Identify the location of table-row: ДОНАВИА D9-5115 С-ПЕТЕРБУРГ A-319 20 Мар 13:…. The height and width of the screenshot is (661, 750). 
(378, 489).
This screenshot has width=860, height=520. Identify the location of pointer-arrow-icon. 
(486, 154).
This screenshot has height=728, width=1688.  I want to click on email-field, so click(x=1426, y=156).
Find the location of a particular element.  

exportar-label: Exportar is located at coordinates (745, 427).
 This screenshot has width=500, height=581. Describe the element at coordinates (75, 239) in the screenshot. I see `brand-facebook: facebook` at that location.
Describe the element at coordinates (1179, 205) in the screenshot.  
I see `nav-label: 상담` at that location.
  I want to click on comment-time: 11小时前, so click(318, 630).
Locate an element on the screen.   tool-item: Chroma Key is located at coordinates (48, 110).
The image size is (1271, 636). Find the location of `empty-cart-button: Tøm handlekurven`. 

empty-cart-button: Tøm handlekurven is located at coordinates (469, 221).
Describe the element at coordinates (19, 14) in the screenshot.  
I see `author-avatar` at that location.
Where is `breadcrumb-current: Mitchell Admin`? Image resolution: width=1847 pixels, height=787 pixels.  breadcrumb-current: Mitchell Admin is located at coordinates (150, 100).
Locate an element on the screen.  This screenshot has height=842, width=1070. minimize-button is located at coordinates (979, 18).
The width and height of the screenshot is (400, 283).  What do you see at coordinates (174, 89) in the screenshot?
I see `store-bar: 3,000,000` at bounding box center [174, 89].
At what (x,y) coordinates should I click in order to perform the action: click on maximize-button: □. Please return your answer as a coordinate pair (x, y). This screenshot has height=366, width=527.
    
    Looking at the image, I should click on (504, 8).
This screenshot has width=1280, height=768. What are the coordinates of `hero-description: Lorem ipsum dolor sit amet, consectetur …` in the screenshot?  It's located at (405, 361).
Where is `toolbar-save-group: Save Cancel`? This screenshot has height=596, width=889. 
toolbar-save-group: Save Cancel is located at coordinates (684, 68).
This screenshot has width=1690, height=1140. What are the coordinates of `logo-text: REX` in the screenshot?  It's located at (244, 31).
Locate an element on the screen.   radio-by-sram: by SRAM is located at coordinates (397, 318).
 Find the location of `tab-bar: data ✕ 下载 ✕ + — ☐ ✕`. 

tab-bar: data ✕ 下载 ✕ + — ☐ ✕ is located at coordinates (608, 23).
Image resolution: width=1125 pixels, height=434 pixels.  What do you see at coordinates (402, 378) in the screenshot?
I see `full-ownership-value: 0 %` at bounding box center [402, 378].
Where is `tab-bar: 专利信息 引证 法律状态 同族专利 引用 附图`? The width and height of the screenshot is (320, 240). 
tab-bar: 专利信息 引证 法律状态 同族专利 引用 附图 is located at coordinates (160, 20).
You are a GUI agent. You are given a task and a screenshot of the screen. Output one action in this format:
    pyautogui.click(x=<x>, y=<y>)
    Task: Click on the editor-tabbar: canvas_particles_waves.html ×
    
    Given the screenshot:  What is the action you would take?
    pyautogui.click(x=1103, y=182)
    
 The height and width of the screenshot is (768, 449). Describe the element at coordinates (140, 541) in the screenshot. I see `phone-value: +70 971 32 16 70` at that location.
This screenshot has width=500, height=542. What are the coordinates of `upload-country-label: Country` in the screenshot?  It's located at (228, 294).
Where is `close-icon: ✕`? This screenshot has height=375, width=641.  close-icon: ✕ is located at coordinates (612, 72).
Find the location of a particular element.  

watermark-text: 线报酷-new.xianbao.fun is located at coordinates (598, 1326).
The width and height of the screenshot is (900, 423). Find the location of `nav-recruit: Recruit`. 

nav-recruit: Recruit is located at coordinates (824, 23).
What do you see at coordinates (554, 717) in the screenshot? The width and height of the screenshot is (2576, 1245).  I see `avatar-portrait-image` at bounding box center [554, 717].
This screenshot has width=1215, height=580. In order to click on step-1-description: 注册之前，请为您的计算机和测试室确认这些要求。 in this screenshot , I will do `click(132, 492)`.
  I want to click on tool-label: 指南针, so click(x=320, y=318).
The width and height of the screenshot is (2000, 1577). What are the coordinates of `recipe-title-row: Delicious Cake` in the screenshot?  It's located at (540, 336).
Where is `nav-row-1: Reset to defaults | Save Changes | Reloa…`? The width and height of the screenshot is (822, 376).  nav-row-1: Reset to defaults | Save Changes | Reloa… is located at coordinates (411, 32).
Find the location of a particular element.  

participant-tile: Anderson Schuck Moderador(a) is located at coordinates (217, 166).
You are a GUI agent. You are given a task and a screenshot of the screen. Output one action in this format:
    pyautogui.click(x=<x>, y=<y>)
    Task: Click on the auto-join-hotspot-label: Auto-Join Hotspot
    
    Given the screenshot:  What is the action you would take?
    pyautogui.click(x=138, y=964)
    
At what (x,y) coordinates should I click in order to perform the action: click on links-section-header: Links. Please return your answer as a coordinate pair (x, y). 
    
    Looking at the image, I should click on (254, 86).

> _What the exercise asks_:
Please reproduce, word for word, the rows from the start through the line containing "Looking at the image, I should click on (504, 8).".

> _Exercise solution_:
Identify the location of table-row: ДОНАВИА D9-5115 С-ПЕТЕРБУРГ A-319 20 Мар 13:…. The height and width of the screenshot is (661, 750). 
(378, 489).
This screenshot has width=860, height=520. Identify the location of pointer-arrow-icon. 
(486, 154).
This screenshot has height=728, width=1688.  I want to click on email-field, so click(x=1426, y=156).
Find the location of a particular element.  

exportar-label: Exportar is located at coordinates (745, 427).
 This screenshot has width=500, height=581. Describe the element at coordinates (75, 239) in the screenshot. I see `brand-facebook: facebook` at that location.
Describe the element at coordinates (1179, 205) in the screenshot.  
I see `nav-label: 상담` at that location.
  I want to click on comment-time: 11小时前, so click(318, 630).
Locate an element on the screen.   tool-item: Chroma Key is located at coordinates (48, 110).
The image size is (1271, 636). Find the location of `empty-cart-button: Tøm handlekurven`. 

empty-cart-button: Tøm handlekurven is located at coordinates (469, 221).
Describe the element at coordinates (19, 14) in the screenshot.  
I see `author-avatar` at that location.
Where is `breadcrumb-current: Mitchell Admin`? Image resolution: width=1847 pixels, height=787 pixels.  breadcrumb-current: Mitchell Admin is located at coordinates (150, 100).
Locate an element on the screen.  This screenshot has height=842, width=1070. minimize-button is located at coordinates (979, 18).
The width and height of the screenshot is (400, 283).  What do you see at coordinates (174, 89) in the screenshot?
I see `store-bar: 3,000,000` at bounding box center [174, 89].
At what (x,y) coordinates should I click in order to perform the action: click on maximize-button: □. Please return your answer as a coordinate pair (x, y). This screenshot has height=366, width=527.
    
    Looking at the image, I should click on (504, 8).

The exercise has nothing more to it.